Louise et François ne sont pas les personnages centraux. Ceux-ci, Daphné et Maxime, se racontent leurs histoires d’amour respectives. Ce faisant, elles s’enchâssent subtilement,  dessinant une trame qui se referme sur eux, et  dans laquelle chacun de leurs partenaires vient prendre place, jusqu’à ce qu’ils apparaissent peu ou prou comme ficelés, sans le savoir,dans  les mailles de la même nasse. Pour Daphné, qui est enceinte de François, et qui n’aime rien tant que les histoires d’amour des autres, Maxime devient irrésistiblement celui à travers lequel elle ne peut plus se cacher qu’elle n’aime François que par défaut. Et  Maxime, obsessionnel embarrassé toujours en retard d’une guerre,  retrouve en Daphné la figure récurrente de celle qu’il va laisser lui échapper, comme il a laissé s’échapper Victoire, comme il a laissé s’échapper Sandra, pour un autre à chaque fois.

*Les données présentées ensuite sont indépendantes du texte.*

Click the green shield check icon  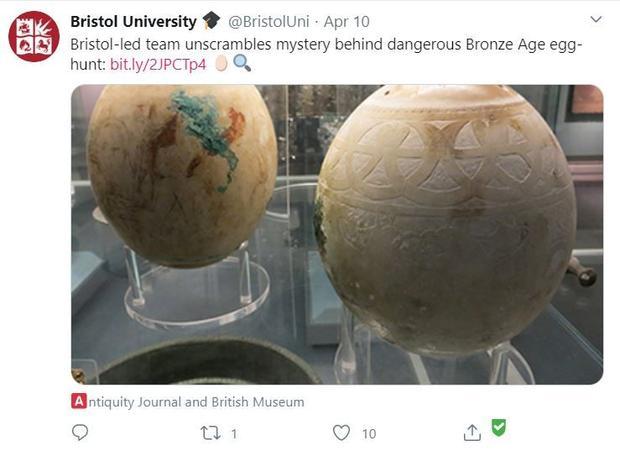tap(499, 428)
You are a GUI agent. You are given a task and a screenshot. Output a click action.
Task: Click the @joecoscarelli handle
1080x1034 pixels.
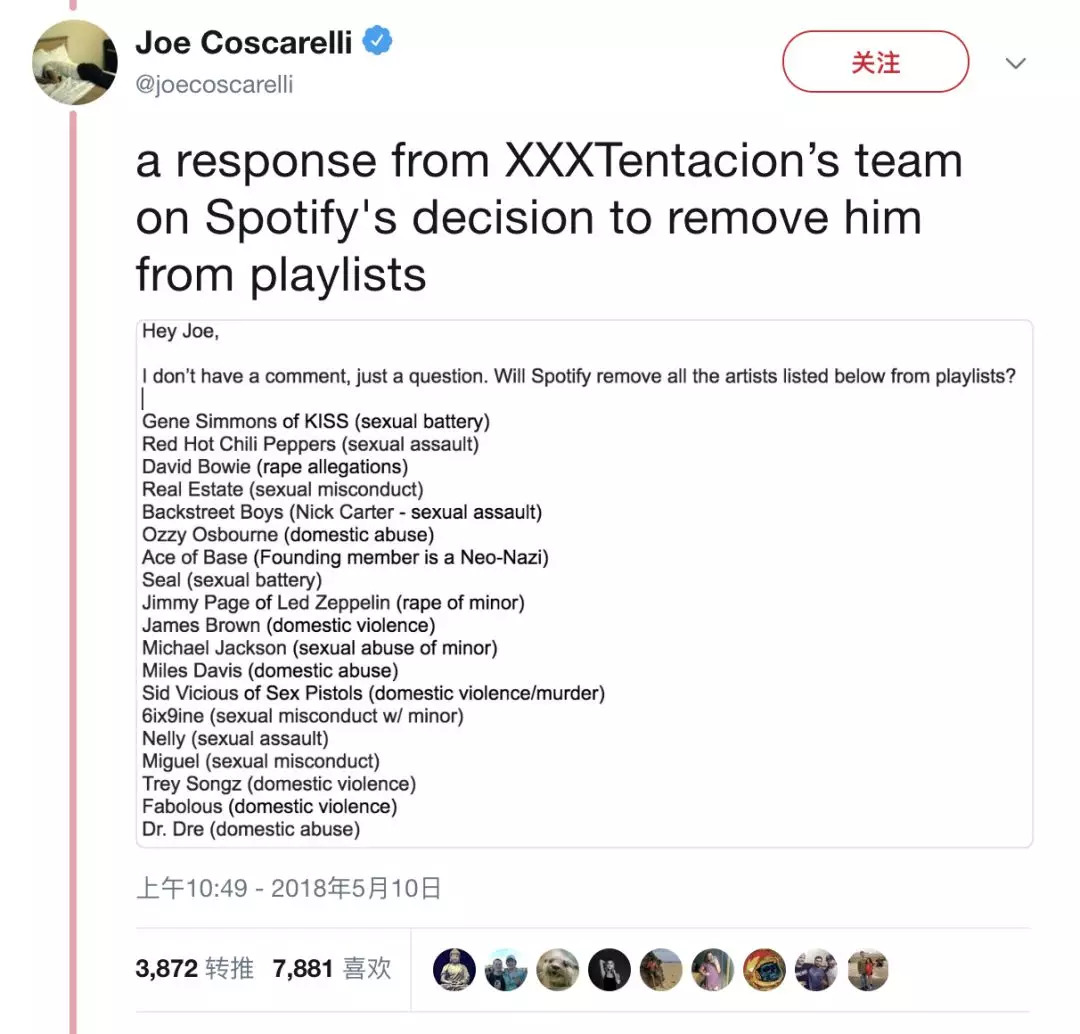[x=214, y=84]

Tombons-nous amoureux par le jeu du pur hasard ? Par affinités électives ? Par intérêt ? Par convention ? Quels sont donc les ressorts de la rencontre amoureuse? Vieille question, qu’agite volontiers Sandra, par qui les défenses de Maxime  ont été durement ébranlées. De tous les protagonistes, Sandra est sans doute celle qui s’en tire le mieux, à toujours rappeler les droits du désir.  C’est sa cause, et rien ne l’en détourne. Noblesse de l’hystérie.

La fin du film, d’une ironie parfaite, montre bien qu’il n’est jamais de rencontre que manquée, et que le sort commun est le malentendu. Daphné y aperçoit en effet Maxime sur un marché de Noël.  Va t’il l’apercevoir lui aussi ? Mais non, le voici rejoint par Victoire…enceinte jusqu’aux dents, comme Daphné, mais des oeuvres d’un autre ! Le sort de  chacun de nous est d’être né malentendu,  disait volontiers Lacan. Ces deux grossesses ne le démentent certes pas.